# Relayshield Question

Hi,

im a bit too scared to just try. Since some things r still not 100% obvious to me. I hope u can put some light in the dark.

It says:
5V 8-Channel Relay interface board, and each one needs 15-20mA Driver Current

But that doesnt account for the max 40mA per pin and 200mA all pins rule, as the Inputs only deal with the small current amounts of that opto led, right?

So whats the limit for the amount of relays and current? 300mA USB can give to the arduino? Or if i power the ardui via powerjack with 9V max 500mA, would be 500mA the limit or even more, like 1A of a 7805?
edit: or should my question be, how much current can the powerregulator of the ardui handle? cant find something in the "hardware section"

and is this true: if i use powerjack with 12V i get 12V at the VINpin of the ardu, which i could use to power up something else like a 12V relay?

In answer to the basic question, relay data sheets for that type of relay suggests somewhere around 0.4 watts to drive the relay coil. Considering that you have bought the 5 volt version, that implies each relay will require around 80mA to drive it. (0.4/5), times 8 for all relays being energised, equals 640mA at least.

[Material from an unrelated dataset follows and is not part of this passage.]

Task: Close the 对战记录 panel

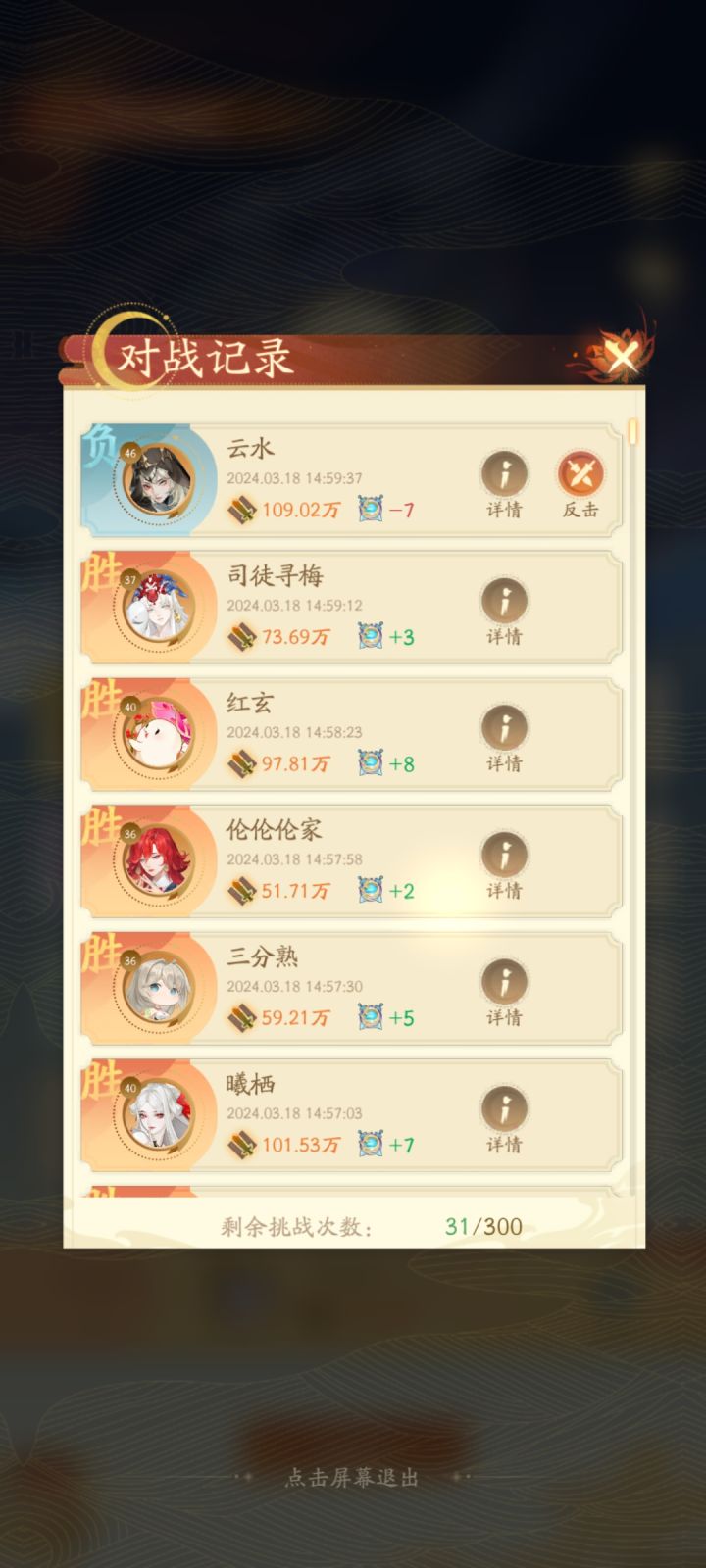Action: pos(622,355)
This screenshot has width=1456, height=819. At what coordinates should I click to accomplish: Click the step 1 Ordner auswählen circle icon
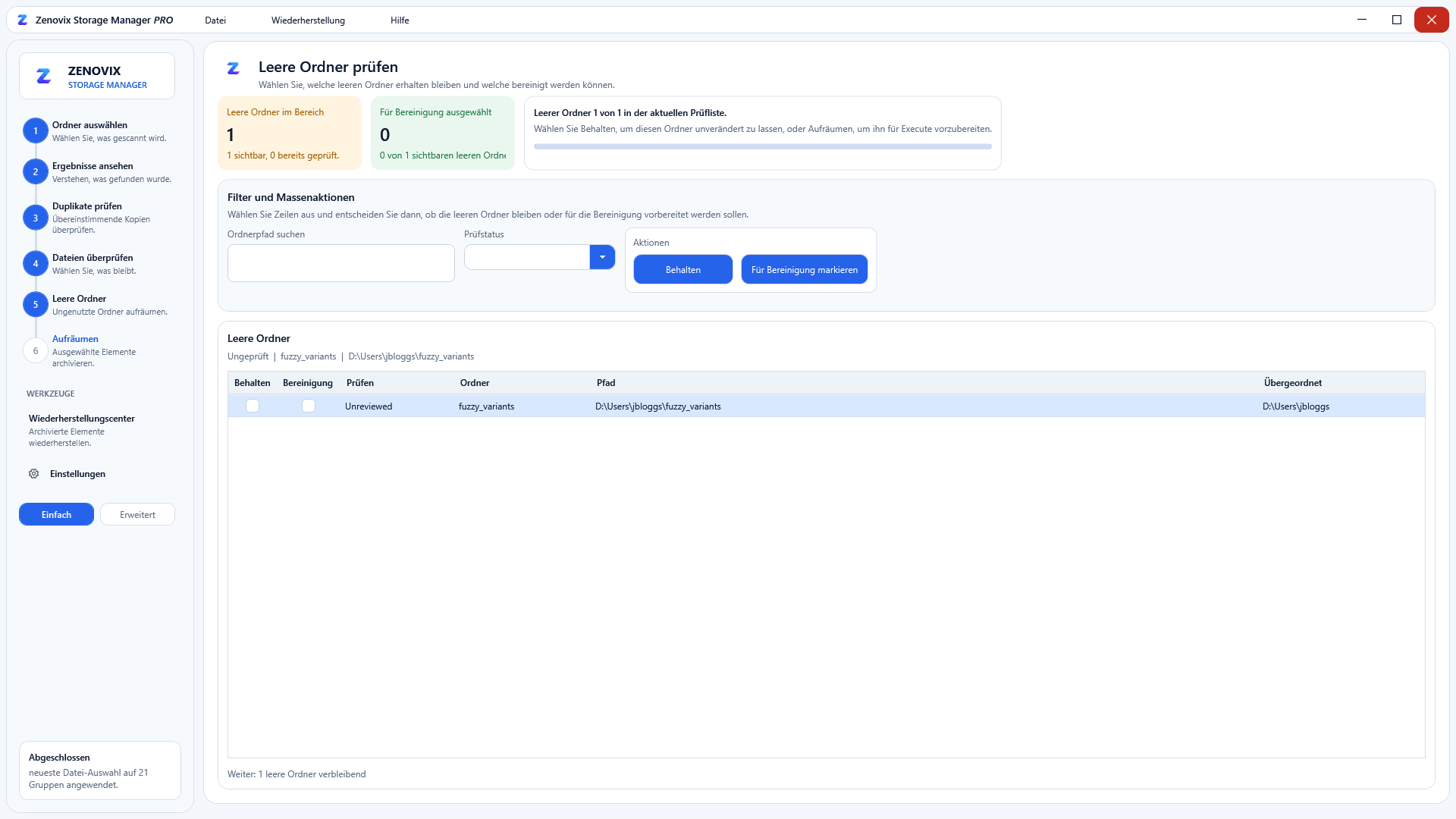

That being the case, and presuming you want to use this board, I'd suggest you couple a 5 volt regulator (with heatsink - it will get hot since it will be required to dissipate around 5 watts) to say a 12 volt supply and feed the relay board power from this source.

as the Inputs only deal with the small current amounts of that opto led, right?

Right.

So whats the limit for the amount of relays and current?

The resistance of the coil wires. You don't need any extra current limiting if you are driving the coil at the rated voltage.

Or if i power the ardui via powerjack

Then it is up to 1A, the rating of the regulator and the series diode.

if i use powerjack with 12V i get 12V at the VINpin of the ardu, which i could use to power up something else like a 12V relay?

Yes but the bigger the voltage the more heat you dissipate in the regulator and this limits the current you can draw from the 5V rail.

thank you, so i was right to ask first instead of just trieng it

Whats this:
"5V 8-Channel Relay interface board, and each one needs 15-20mA Driver Current" about?

As i know opto LEDs need something like 1-5mA to work properly, and also that mini green LED, but not 15-20mA? Or did they mean a relay would need 20mA instead of 80mA?

I have another question:

i have a powersource that can switch between 12;9;7,5; and 6V.
and these specs:
Power: DC 9W
Current: DC 500mA

so i guess those 500mA wont be enough if i need 600mA+
But is 500mA really the limit? As using 7,5V would be 9W/7,5V = 1,2A and not 500mA, or is it meant in a different way?

"5V 8-Channel Relay interface board, and each one needs 15-20mA Driver Current" about

A lot of opto couplers need bright LEDs to transfer the current over, it is the normal sort of current.

But is 500mA really the limit? As using 7,5V would be 9W/7,5V = 1,2A and not 500mA, or is it meant in a different way?

Yes it is because with a linear regulator the current is common. So 500mA from the supply is needed to give 500mA in the load, the excess power is wasted as heat in the regulator.

Those sort of calculations only apply if you are using switching mode DC to DC converters and then you throw in an 80% efficiency term as well.